> **Required action**
Everything from the line with "Confirm copying with the Yes button" through the final line of the listing below must be retyped exactly, apart from the pictures.

> **Supplied material**
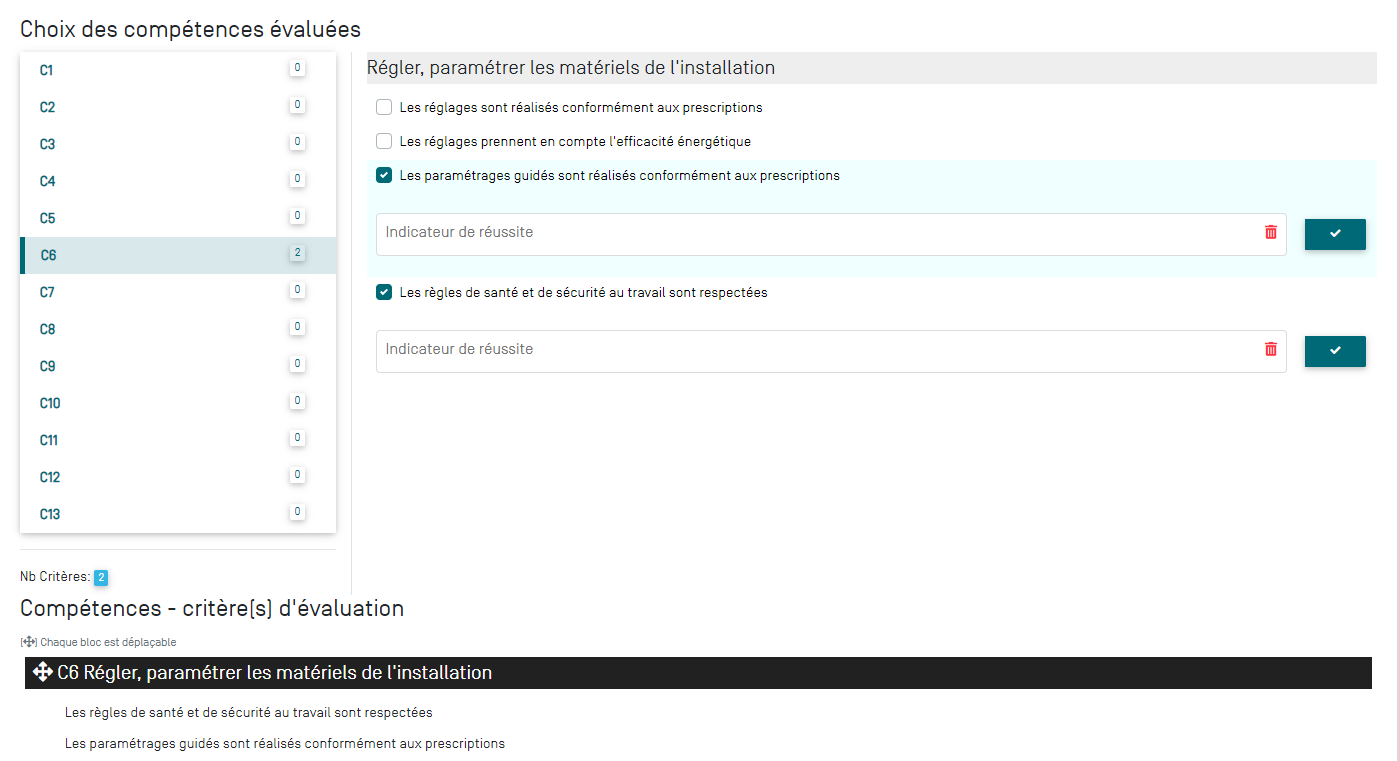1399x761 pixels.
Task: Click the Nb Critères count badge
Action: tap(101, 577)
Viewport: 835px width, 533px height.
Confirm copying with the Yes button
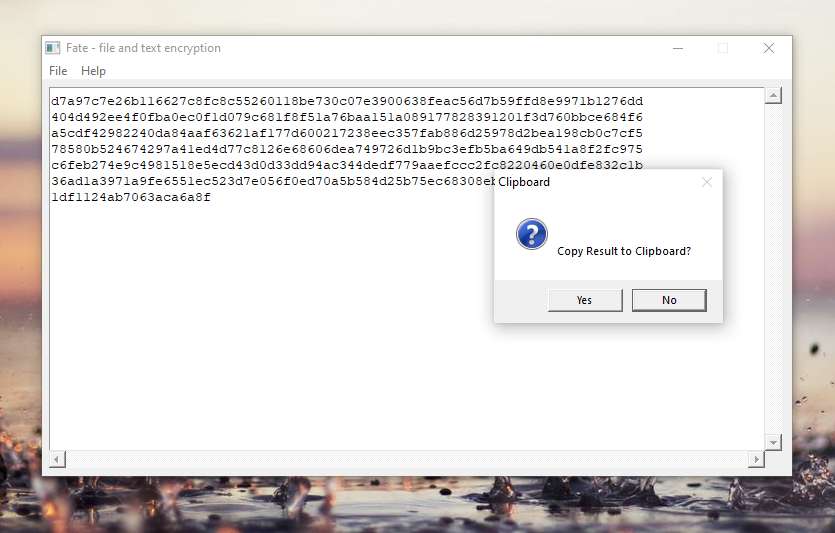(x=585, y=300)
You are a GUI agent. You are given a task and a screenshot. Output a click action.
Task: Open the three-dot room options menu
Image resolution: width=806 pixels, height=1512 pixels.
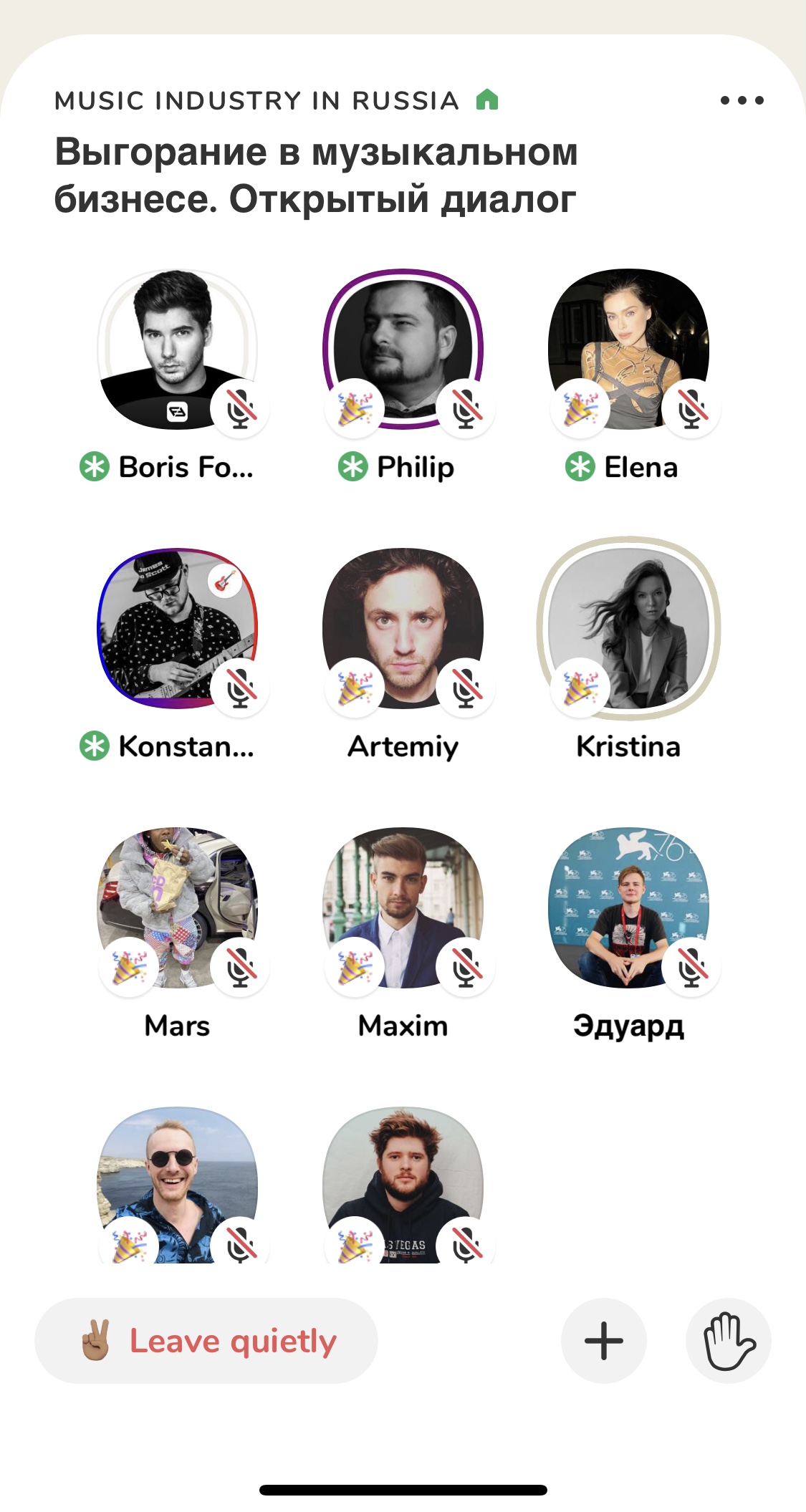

> **Solution to this task**
Confirm copying with the Yes button
(x=585, y=300)
You are a GUI agent. You are given a task and a screenshot. Output a click action.
Task: Open the three-dot room options menu
Image resolution: width=806 pixels, height=1512 pixels.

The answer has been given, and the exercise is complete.